# Trecho selecionado:
==*==
Postado em 31/01/2020
"Quando o homem descobre o fogo, ele muda a história da humanidade. Mais à frente, quando cria o motor a vapor, muda-se a história da humanidade. E agora, com essa configuração da economia digital, de novo, a humanidade se transforma.” Partindo desse pensamento, a professora emérita do Instituto de Psicologia da Universidade de São Paulo (USP), Eda Tassara, graduada em Física, mestre, doutora e livre-docente em Psicologia pela Universidade de São Paulo, reflete sobre os efeitos da globalização e da tecnologia na sociedade contemporânea. Pesquisadora do Instituto de Estudos Avançados (IEA) da USP, onde coordena o Grupo de Estudos em Política Ambiental, publicou obras que jogam luz sobre diferentes temáticas da Psicologia Social, da Crítica da Ciência e da Cultura, entre outras áreas.
Nesta Entrevista, Eda Tassara questiona os rumos da sociedade diante das mudanças econômicas, culturais e sociais do século 21 até novos contornos a serem desenhados em 2020 pelas novas gerações. Um cenário composto por aparatos tecnológicos, regimes de algoritmos e disseminação de fake news. Afinal, quais os efeitos dessas peças sobre o tabuleiro do mundo? “Diria que nós estamos assistindo à crise de uma etapa no processo civilizacional do Ocidente, que está em confronto com a globalização como ela se dá, com o poder associado ao domínio do conhecimento e com as inconsistências lógicas entre o que se está discutindo, bem como a impossibilidade de reformas onde o próprio poder está fragmentado. Ora, nós estamos em um momento em que não dá mais para consertar pedaços”, argumenta.
Que reflexão fazer a respeito da velocidade das mudanças no cenário político e econômico mundial nas últimas décadas, a exemplo da saída do Reino Unido da União Europeia, conhecida como Brexit?
Se formos olhar a produção teórica do fim dos anos 1990 e de todos os anos de 2000, ela já apresentava conceitos que poderiam estar apontando para grandes mudanças. Por exemplo, Octavio Ianni [sociólogo brasileiro, 1926-2004] desenvolveu o conceito de mundialização dizendo que a globalização, ao encontrar as realidades locais, iria produzir diferentes formas de interpretação de seu encontro com esta globalização. Naturalmente, ele não estava considerando o problema do poder. Por quê? Porque a globalização pode ser analisada como uma máquina lógica. O que se expandiu não foi a cultura erudita ocidental. O que se expandiu foi uma forma de gerar riquezas a partir do uso do conhecimento produzido sob tal ordem cultural. O processo de expansão da globalização está comprometido com o aumento do lucro e para isso precisa uniformizar os desejos e diluir as diferenças culturais.
E qual o resultado dessa expansão?
A expansão visa garantir maior controle de domínio. Para tal, propaga uma forma de vida, um padrão de vida. De fato, como visualizou Octavio Ianni, novas respostas acontecem. Por outro lado, o Fórum Social Mundial de Porto Alegre, em contraposição ao Fórum Econômico Mundial de Davos, também apontava para uma esperança do que se chamou de altermundialismos, que seriam formas de mundialização menos opressivas e mais respeitadoras das formas locais. Quer dizer, supunha-se que, se houvesse um encontro com não imposição de poder, poderia haver uma adaptação, mesmo que com a ocorrência de algumas lutas localizadas.
==*==
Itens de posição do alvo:

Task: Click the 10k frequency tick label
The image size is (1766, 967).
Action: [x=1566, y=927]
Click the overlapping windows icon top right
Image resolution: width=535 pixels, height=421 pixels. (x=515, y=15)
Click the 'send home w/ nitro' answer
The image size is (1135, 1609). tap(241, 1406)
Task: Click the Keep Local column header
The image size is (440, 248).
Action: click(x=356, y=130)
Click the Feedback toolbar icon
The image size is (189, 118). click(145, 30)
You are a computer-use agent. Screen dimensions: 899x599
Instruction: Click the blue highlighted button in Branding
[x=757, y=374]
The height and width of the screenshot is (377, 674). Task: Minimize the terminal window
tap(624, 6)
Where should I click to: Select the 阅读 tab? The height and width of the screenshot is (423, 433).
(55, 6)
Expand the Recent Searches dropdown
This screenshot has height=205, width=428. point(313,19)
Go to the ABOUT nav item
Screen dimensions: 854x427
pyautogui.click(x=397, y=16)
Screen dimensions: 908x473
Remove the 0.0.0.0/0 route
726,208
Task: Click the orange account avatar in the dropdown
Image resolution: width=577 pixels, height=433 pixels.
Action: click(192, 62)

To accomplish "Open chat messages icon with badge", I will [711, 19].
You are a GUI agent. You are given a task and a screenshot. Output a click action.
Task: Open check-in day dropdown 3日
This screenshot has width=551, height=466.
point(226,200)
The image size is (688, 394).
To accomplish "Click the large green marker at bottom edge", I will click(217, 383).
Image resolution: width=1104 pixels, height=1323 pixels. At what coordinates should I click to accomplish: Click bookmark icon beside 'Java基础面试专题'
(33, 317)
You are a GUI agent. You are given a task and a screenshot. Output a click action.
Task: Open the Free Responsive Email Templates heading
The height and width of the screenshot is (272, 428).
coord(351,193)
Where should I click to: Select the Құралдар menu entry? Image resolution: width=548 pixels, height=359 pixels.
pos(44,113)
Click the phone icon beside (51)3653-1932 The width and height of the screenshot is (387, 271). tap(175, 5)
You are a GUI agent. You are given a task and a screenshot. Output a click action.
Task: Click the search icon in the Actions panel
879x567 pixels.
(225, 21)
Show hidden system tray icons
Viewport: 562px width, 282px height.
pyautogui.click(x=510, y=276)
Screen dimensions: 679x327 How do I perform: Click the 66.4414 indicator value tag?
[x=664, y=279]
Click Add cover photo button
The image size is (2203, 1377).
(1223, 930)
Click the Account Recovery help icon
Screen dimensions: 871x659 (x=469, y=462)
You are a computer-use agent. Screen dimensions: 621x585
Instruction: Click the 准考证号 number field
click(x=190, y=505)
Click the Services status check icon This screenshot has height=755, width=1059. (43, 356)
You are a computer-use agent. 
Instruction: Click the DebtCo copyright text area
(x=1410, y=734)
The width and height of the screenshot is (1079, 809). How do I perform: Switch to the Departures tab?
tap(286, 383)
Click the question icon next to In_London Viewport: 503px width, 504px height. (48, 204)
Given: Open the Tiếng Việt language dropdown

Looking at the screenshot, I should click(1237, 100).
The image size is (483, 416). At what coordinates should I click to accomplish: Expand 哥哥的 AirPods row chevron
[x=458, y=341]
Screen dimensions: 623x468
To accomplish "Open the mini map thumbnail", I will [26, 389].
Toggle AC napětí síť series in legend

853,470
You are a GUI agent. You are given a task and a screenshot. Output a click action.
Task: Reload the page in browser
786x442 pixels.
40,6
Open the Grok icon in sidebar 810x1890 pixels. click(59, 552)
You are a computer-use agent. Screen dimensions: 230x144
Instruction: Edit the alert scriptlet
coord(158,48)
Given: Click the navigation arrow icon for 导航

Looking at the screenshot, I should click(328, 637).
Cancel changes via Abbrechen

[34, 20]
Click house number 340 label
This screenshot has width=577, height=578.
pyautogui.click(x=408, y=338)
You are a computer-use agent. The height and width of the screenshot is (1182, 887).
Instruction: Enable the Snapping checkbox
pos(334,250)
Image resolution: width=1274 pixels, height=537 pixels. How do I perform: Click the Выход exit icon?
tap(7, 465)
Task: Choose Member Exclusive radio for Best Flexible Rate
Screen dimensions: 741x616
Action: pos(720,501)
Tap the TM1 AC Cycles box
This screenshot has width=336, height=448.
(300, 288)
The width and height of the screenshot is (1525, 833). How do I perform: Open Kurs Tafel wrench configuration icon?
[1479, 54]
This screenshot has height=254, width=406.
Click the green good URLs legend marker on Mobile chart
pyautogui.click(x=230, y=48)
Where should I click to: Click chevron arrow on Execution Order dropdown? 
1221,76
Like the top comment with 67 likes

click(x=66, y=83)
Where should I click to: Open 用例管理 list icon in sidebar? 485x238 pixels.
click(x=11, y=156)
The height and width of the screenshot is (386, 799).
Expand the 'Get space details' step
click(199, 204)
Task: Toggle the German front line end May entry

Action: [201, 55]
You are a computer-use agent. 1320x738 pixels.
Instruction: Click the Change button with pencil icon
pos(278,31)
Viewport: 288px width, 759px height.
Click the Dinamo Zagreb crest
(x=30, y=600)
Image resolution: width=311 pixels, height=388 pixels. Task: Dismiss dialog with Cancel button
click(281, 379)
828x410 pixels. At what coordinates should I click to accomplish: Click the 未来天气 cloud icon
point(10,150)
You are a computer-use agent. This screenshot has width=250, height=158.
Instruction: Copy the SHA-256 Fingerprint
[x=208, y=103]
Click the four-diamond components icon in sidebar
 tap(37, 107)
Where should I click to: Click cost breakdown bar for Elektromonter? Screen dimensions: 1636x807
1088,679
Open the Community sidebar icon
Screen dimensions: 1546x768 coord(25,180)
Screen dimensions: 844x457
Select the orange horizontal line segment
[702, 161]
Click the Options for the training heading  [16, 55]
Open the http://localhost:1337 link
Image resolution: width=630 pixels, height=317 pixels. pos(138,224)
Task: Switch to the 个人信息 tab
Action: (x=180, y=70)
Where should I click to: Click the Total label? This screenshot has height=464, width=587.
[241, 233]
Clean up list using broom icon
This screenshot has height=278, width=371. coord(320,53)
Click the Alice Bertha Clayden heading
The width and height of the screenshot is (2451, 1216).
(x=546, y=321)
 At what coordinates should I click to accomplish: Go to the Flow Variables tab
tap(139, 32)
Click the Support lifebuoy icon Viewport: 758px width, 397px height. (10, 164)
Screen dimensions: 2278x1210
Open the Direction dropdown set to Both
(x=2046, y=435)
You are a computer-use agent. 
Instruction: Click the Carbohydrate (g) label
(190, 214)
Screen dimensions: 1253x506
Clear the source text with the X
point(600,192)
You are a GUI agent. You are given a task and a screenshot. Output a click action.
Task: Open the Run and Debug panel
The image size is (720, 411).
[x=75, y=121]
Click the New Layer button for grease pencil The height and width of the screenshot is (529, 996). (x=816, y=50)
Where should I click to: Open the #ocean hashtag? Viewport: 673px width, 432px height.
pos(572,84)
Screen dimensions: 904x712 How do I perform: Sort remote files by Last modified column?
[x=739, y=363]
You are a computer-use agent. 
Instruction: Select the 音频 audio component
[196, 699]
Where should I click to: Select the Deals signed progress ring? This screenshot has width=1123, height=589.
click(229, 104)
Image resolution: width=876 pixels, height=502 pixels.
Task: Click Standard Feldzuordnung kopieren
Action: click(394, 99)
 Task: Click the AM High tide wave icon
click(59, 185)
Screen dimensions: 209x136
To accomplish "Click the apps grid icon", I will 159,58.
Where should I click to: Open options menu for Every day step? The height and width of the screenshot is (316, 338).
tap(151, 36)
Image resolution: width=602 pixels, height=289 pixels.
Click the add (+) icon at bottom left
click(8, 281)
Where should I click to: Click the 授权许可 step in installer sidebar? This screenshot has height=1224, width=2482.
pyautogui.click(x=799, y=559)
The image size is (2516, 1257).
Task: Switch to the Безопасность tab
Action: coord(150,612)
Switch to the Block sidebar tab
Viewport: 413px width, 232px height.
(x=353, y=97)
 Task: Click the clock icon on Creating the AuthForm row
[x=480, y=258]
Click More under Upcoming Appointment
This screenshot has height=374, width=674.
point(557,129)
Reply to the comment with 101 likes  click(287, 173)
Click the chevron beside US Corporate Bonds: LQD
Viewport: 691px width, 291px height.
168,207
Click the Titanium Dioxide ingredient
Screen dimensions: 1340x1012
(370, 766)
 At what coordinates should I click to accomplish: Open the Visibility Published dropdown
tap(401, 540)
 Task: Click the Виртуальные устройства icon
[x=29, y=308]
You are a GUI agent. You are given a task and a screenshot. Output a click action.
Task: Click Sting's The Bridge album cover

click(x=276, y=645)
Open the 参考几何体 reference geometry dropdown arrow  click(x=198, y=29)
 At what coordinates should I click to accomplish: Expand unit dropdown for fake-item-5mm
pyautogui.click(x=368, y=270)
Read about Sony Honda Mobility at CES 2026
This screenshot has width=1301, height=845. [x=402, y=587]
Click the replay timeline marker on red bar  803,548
==*==
# Lista de tarefas:
a. Digite novamente o trecho da entrevista sobre globalização, começando em "E qual o resultado" e seguindo até "algumas lutas localizadas.".
b. Dê continuidade à entrevista sobre globalização a partir do ponto em que o texto termina.
Os itens não têm nenhum papel nesta atividade.

# Resultados finais:
a.
E qual o resultado dessa expansão?
A expansão visa garantir maior controle de domínio. Para tal, propaga uma forma de vida, um padrão de vida. De fato, como visualizou Octavio Ianni, novas respostas acontecem. Por outro lado, o Fórum Social Mundial de Porto Alegre, em contraposição ao Fórum Econômico Mundial de Davos, também apontava para uma esperança do que se chamou de altermundialismos, que seriam formas de mundialização menos opressivas e mais respeitadoras das formas locais. Quer dizer, supunha-se que, se houvesse um encontro com não imposição de poder, poderia haver uma adaptação, mesmo que com a ocorrência de algumas lutas localizadas.

b.
Ou seja, essa forma de globalização teria menor impacto negativo sobre as culturas locais.
Sim, só que nessa análise estamos ignorando duas coisas. Primeiro, esse sistema se expande e o poder que vai junto com ele é o poder da incorporação instituída, com o sequestro de todo conhecimento existente produzido pela humanidade pelo sistema lógico da globalização, ocorrido ao término da Segunda Guerra Mundial. Então, ao propor altermundialismos, que era o que se apregoava no Fórum Social Mundial, oferecia-se a esperança de menos domínio, de mais liberdade e maior participação. Em 2017, em uma palestra que apresentei em São Carlos, o professor Luiz Nunes de Oliveira, da USP, estava presente. Ao ser apresentada a proposta dos altermundialismos, perguntou: “O Estado Islâmico não seria uma forma de altermundialismo?”. A pergunta me assustou porque nunca eu havia pensado nisso. E é sim, uma forma de altermundialismo, só que ela se expressou no sentido antagônico ao que se pensava ao conjecturá-la. O que se pensava era que essa ideia poderia reduzir as tensões. Mas, de fato, o que você pode falar hoje é que Octavio Ianni estava certo. A mundialização, conforme o previsto, ocorreu e ocorre. Em função dessa análise, você não pode dizer que o que está acontecendo no Congo é o mesmo que está acontecendo na Inglaterra ou que está acontecendo no Brasil.
Por quê?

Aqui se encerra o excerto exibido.